[Collected data entries]
══════

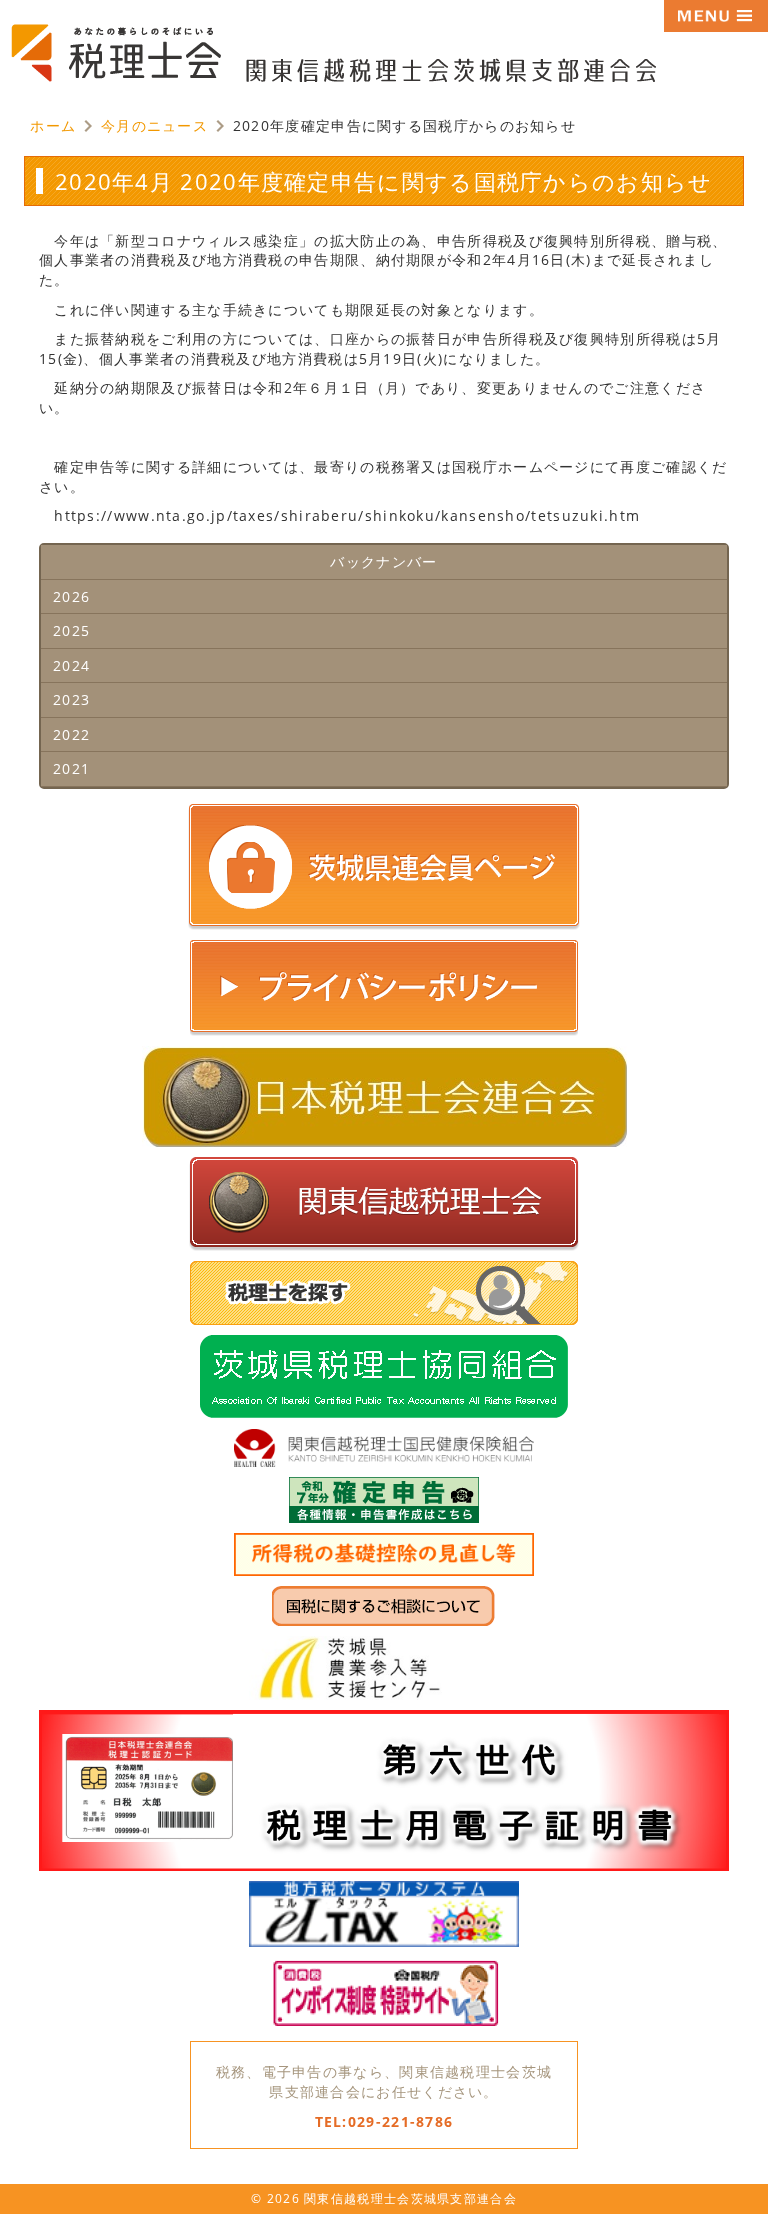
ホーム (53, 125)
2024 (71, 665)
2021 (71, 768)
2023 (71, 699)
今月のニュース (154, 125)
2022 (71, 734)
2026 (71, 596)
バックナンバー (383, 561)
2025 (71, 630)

══════

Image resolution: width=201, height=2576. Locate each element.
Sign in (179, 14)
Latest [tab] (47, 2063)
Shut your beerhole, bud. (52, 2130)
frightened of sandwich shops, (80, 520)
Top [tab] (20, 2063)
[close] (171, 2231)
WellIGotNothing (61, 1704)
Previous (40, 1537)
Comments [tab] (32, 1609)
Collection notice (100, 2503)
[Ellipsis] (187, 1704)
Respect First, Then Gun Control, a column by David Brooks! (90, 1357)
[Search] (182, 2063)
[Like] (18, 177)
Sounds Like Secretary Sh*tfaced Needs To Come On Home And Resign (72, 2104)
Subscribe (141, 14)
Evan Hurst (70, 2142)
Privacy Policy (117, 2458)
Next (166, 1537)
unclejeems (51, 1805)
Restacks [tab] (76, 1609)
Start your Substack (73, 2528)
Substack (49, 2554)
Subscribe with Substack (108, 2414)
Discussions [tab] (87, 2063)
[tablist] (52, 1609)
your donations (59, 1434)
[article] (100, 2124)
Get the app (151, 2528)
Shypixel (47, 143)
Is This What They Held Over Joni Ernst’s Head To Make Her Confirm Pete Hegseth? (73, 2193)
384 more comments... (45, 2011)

══════

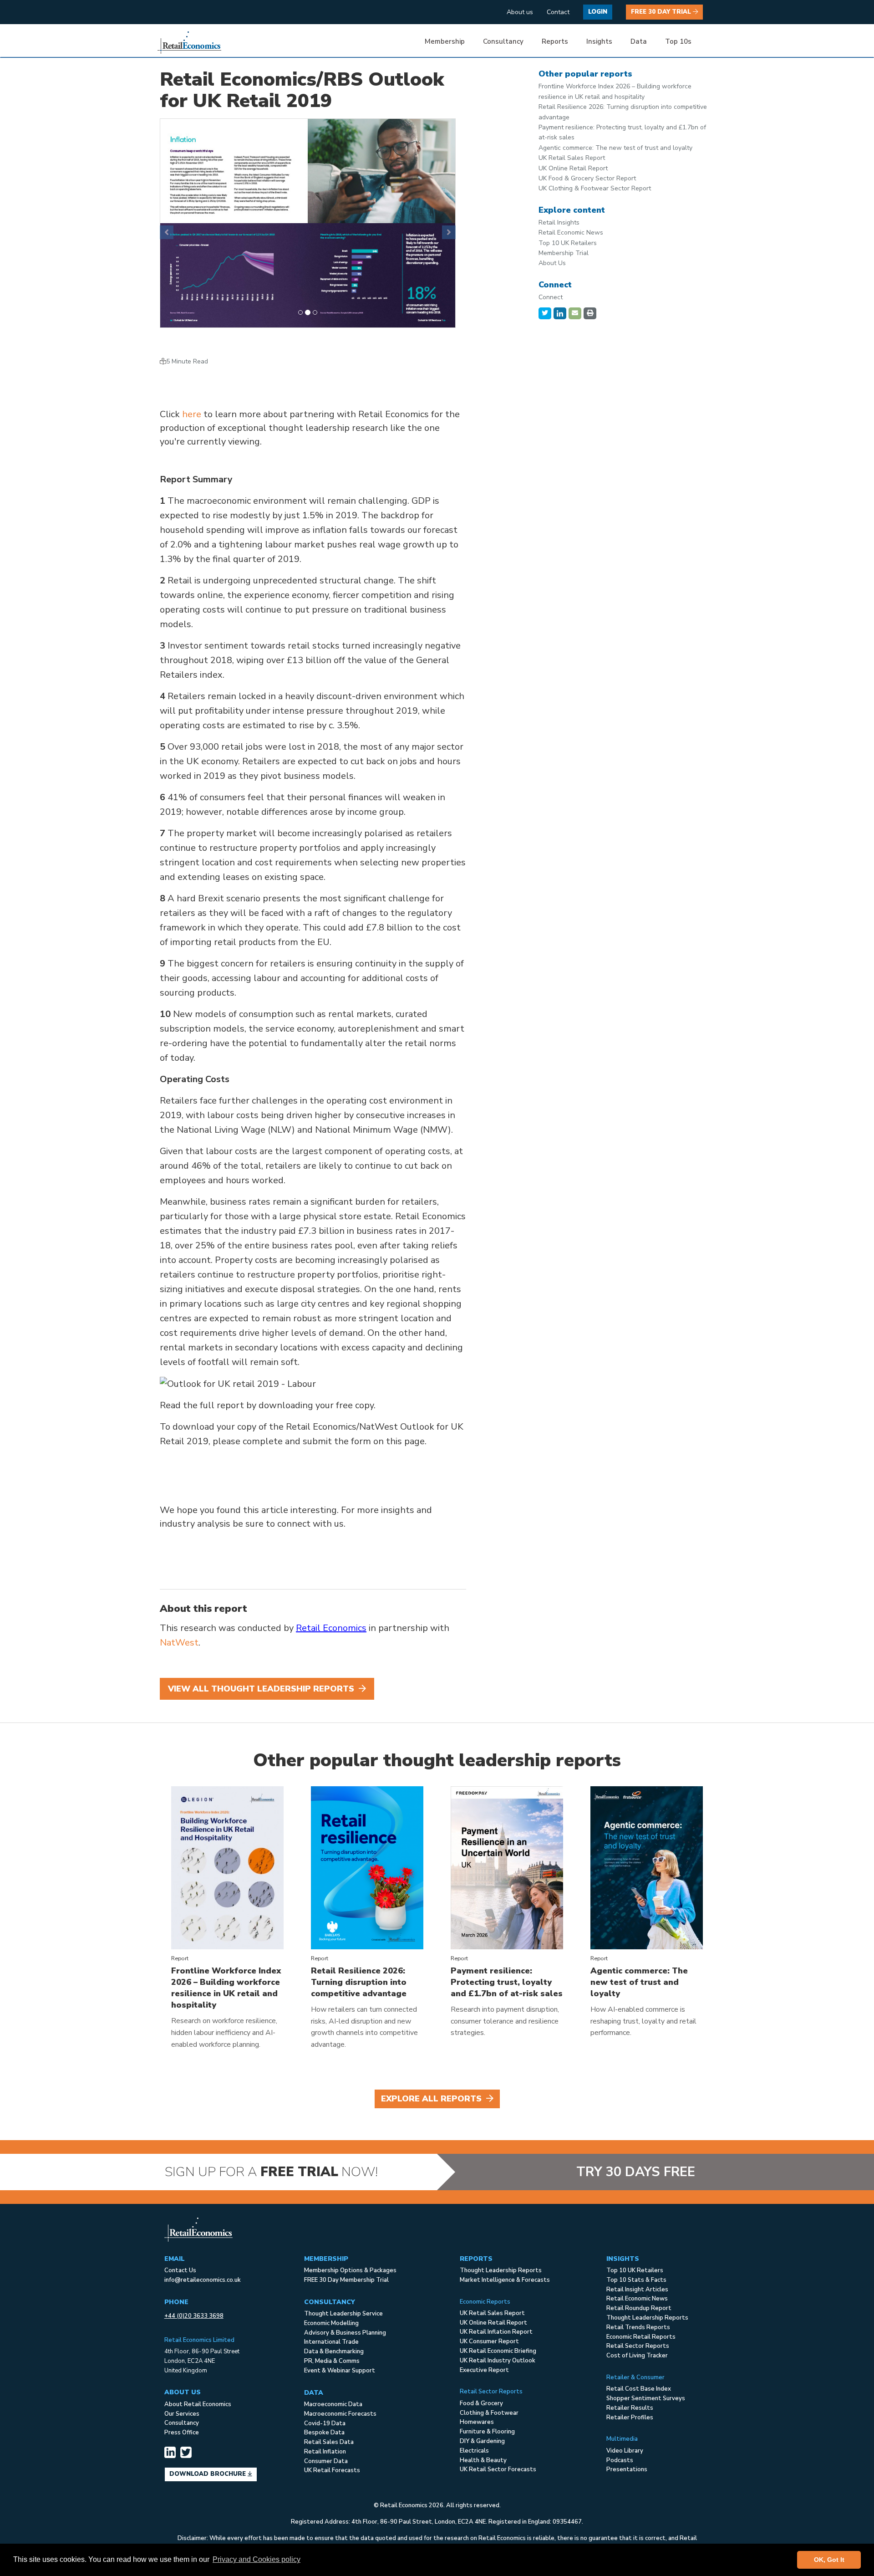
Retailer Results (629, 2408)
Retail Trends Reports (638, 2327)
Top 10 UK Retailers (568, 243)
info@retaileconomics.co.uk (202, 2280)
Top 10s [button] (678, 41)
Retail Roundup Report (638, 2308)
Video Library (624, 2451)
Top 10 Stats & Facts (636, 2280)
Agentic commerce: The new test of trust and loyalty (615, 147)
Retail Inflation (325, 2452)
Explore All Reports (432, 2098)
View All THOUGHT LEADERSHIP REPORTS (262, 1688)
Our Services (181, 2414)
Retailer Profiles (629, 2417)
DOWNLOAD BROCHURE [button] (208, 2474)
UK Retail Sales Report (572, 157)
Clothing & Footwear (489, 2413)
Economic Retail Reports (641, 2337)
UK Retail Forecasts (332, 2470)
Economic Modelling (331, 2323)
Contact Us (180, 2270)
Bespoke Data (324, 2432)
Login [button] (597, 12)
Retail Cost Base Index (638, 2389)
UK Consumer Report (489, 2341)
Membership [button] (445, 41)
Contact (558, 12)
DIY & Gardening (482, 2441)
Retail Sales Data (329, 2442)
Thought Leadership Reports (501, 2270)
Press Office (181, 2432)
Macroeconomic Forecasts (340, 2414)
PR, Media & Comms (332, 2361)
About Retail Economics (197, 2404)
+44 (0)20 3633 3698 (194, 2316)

══════

- [Work task]: Report all lines of the data that include the word "Like".

- [Task answer]:
[Like] (18, 177)
Sounds Like Secretary Sh*tfaced Needs To Come On Home And Resign (72, 2104)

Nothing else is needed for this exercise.